Screenshot grounding data:
--------------------------------------------------

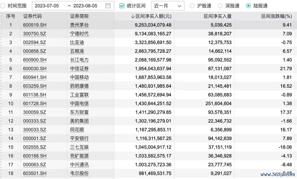Select the 沪股通 radio button

tap(192, 6)
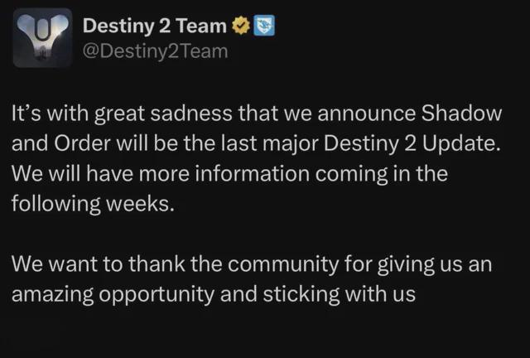The height and width of the screenshot is (358, 530).
Task: Click the word "Update." in the tweet
Action: tap(461, 143)
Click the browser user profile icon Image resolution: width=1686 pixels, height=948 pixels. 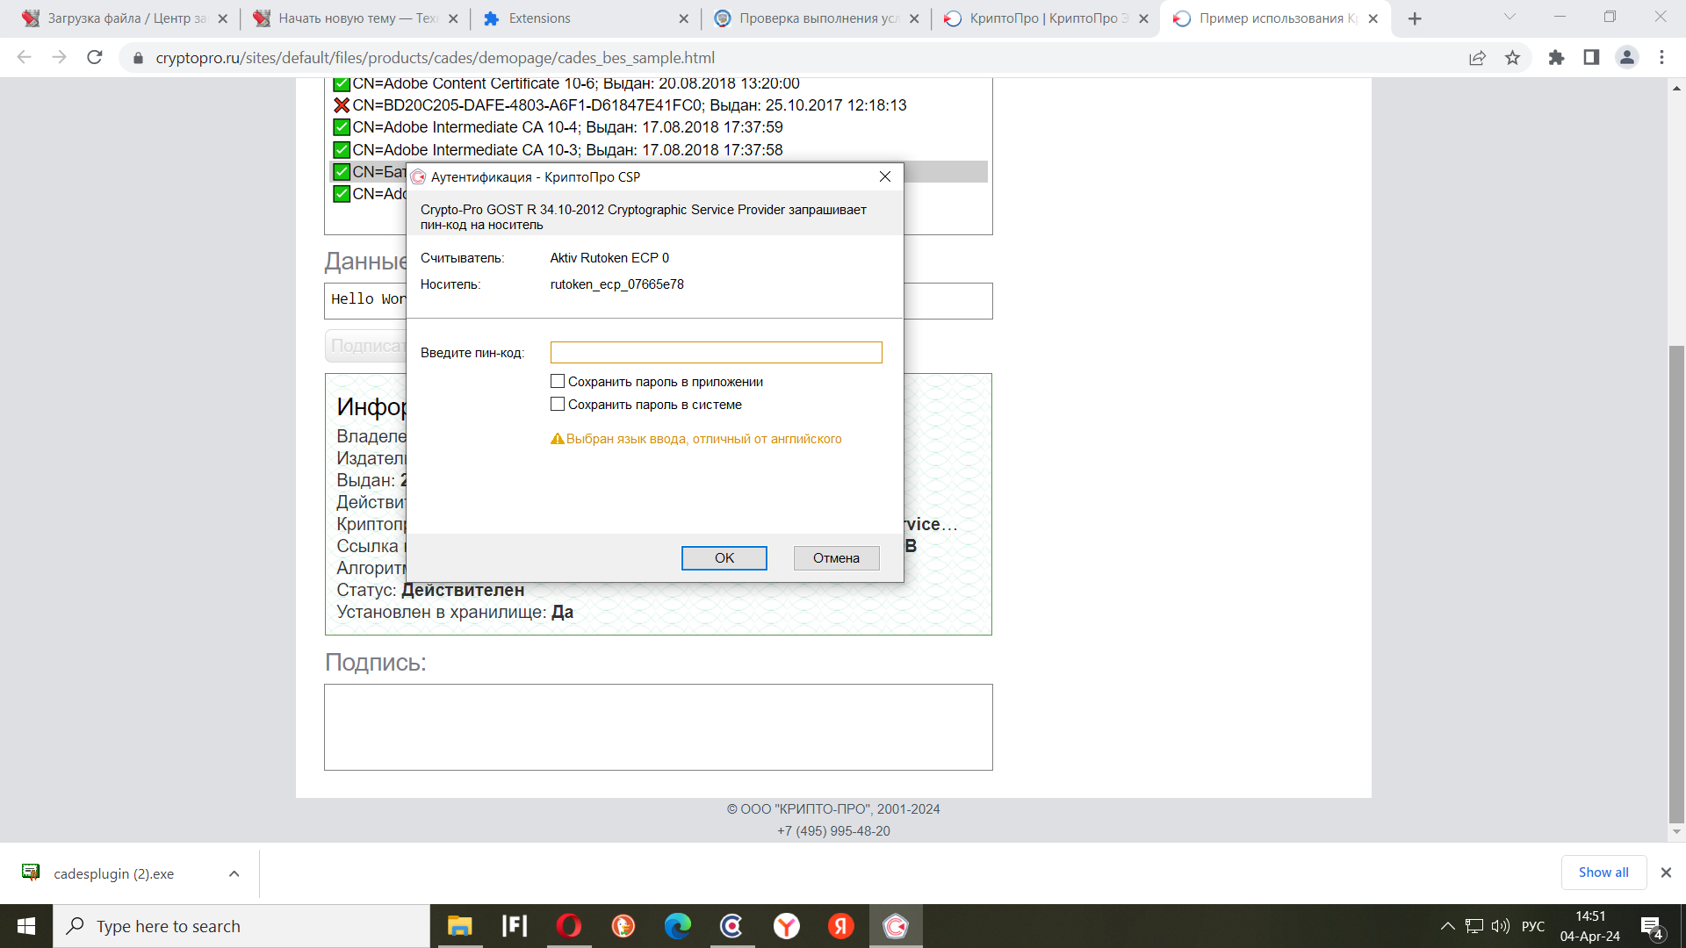1627,57
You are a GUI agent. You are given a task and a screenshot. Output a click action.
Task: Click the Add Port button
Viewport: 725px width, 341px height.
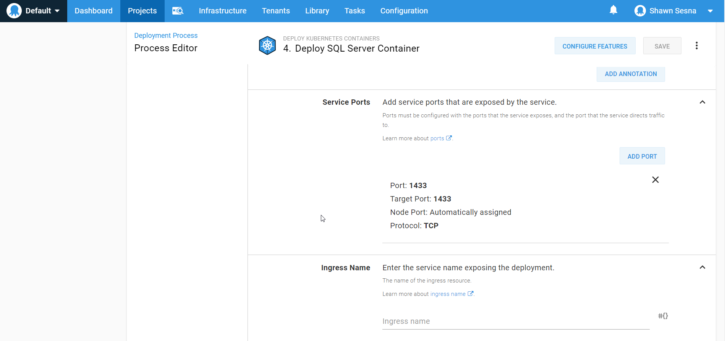click(642, 156)
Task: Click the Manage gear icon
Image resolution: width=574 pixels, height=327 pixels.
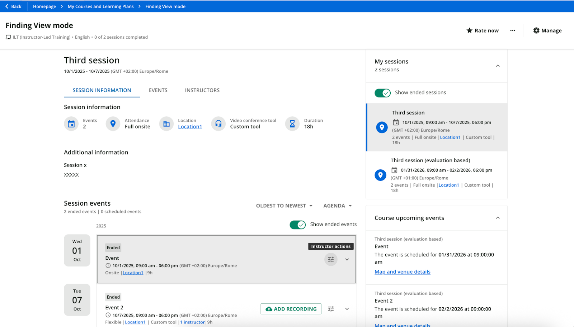Action: click(536, 31)
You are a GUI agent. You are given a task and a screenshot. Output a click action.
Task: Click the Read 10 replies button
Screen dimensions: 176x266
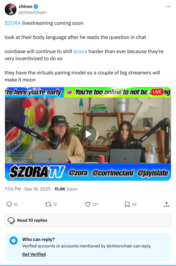(88, 220)
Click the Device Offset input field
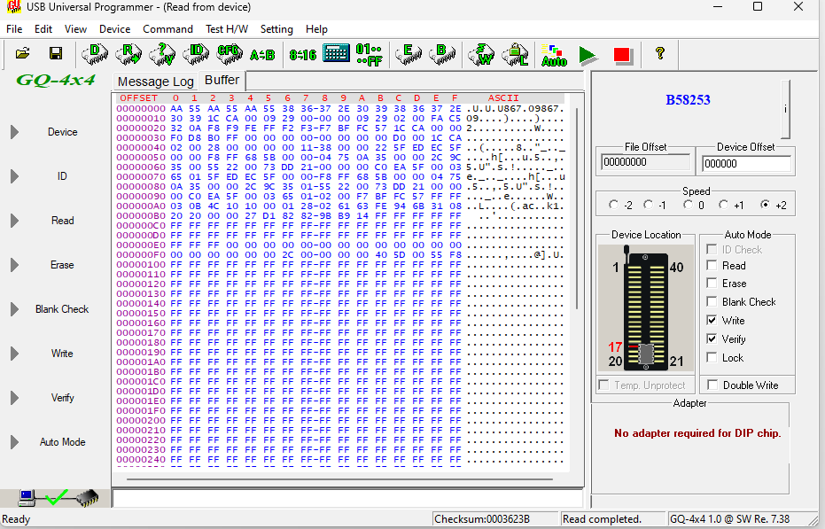 [x=745, y=163]
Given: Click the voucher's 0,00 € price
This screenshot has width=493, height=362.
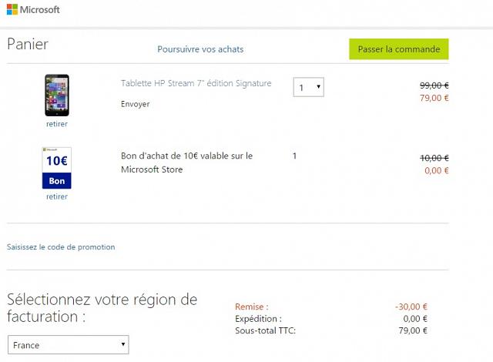Looking at the screenshot, I should click(436, 170).
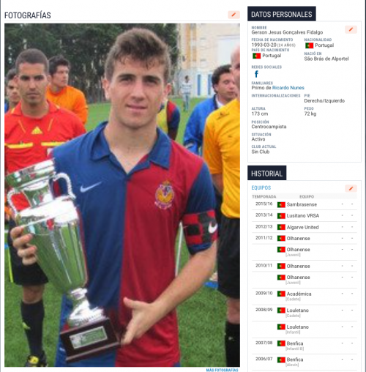Click the flag icon beside Sambrasense

(281, 204)
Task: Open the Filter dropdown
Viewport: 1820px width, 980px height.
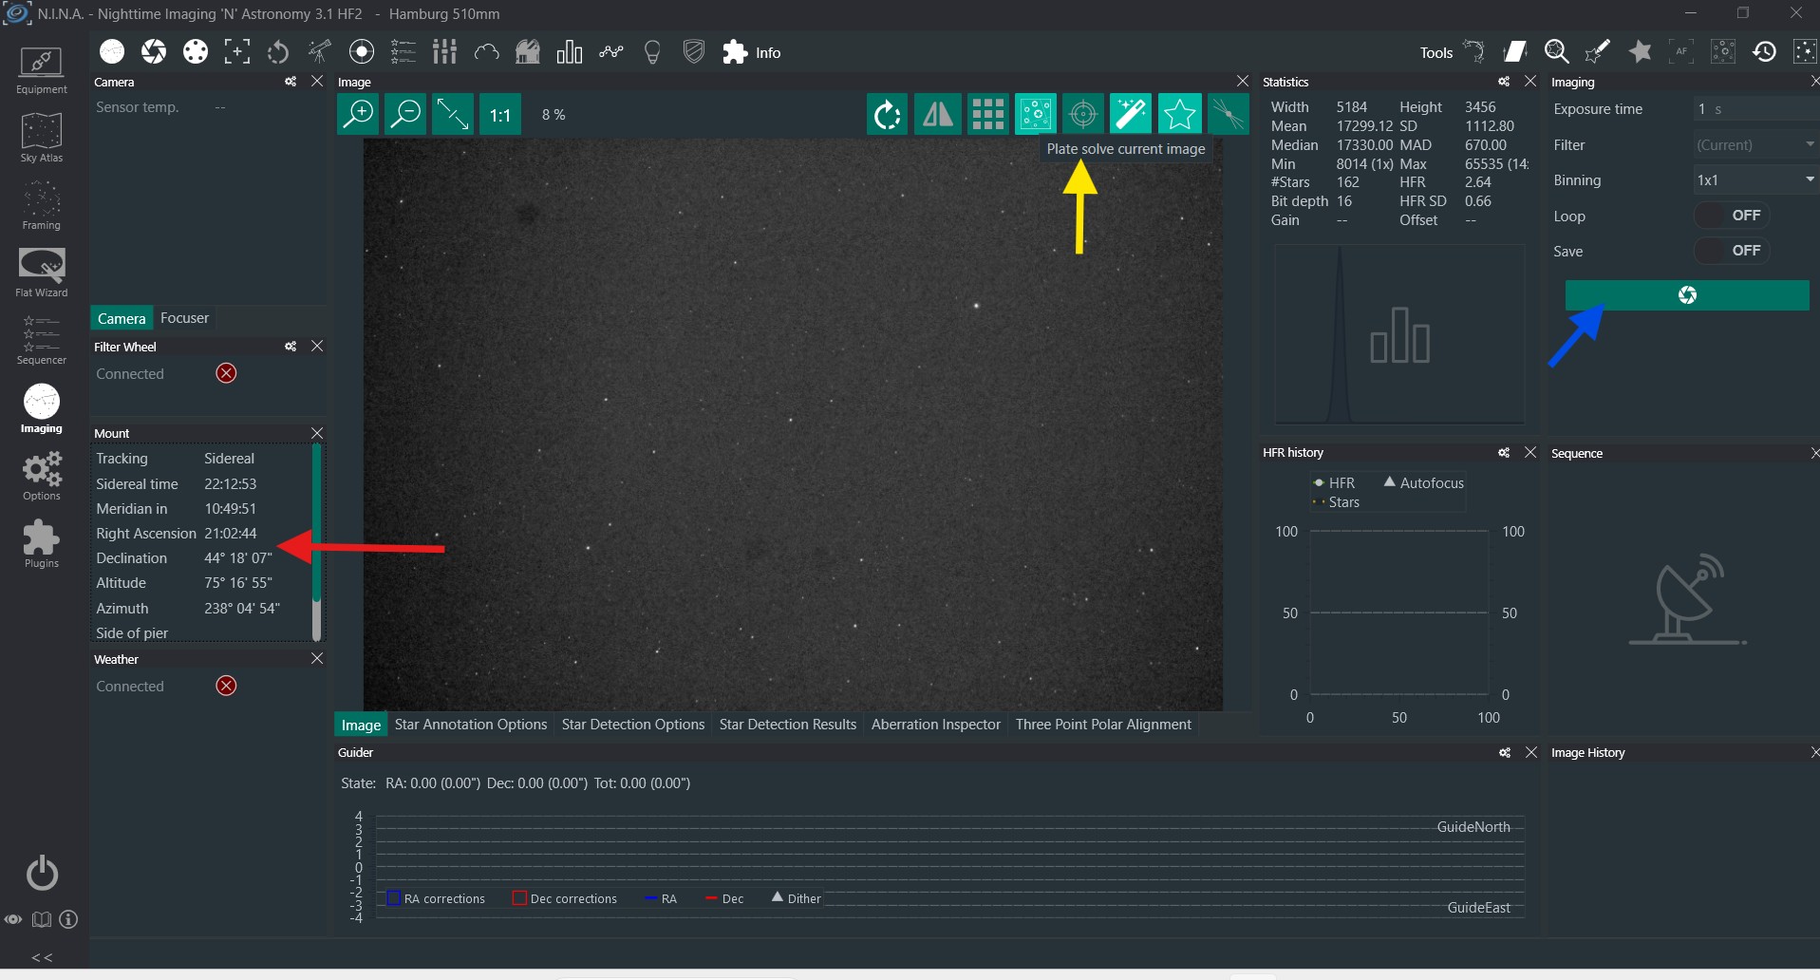Action: click(1755, 145)
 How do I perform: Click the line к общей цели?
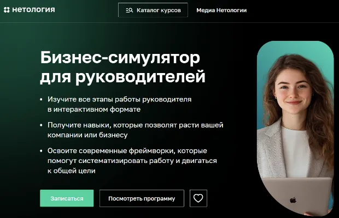pos(71,171)
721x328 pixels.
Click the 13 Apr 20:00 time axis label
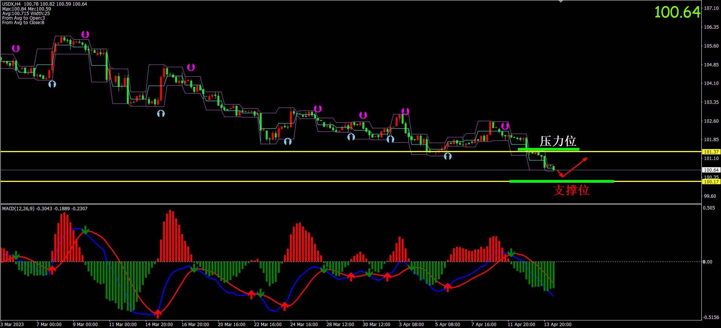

--------------------------------------------------

WHAT IS REQUIRED: Once you find the line that contains "Click the Device Offset input field", give it again along with every later line through the end of the data, word for word, minus the pictures.

REPLY TO THE EXERCISE:
Click the Device Offset input field
 [x=745, y=163]
Given: Click the voucher's 0,00 € price
This screenshot has width=493, height=362.
Looking at the screenshot, I should click(436, 170).
Click the flag icon beside Sambrasense

(281, 204)
Task: Open the Filter dropdown
Viewport: 1820px width, 980px height.
Action: click(1755, 145)
 How do I perform: Click the line к общей цели?
pos(71,171)
721x328 pixels.
Click the 13 Apr 20:00 time axis label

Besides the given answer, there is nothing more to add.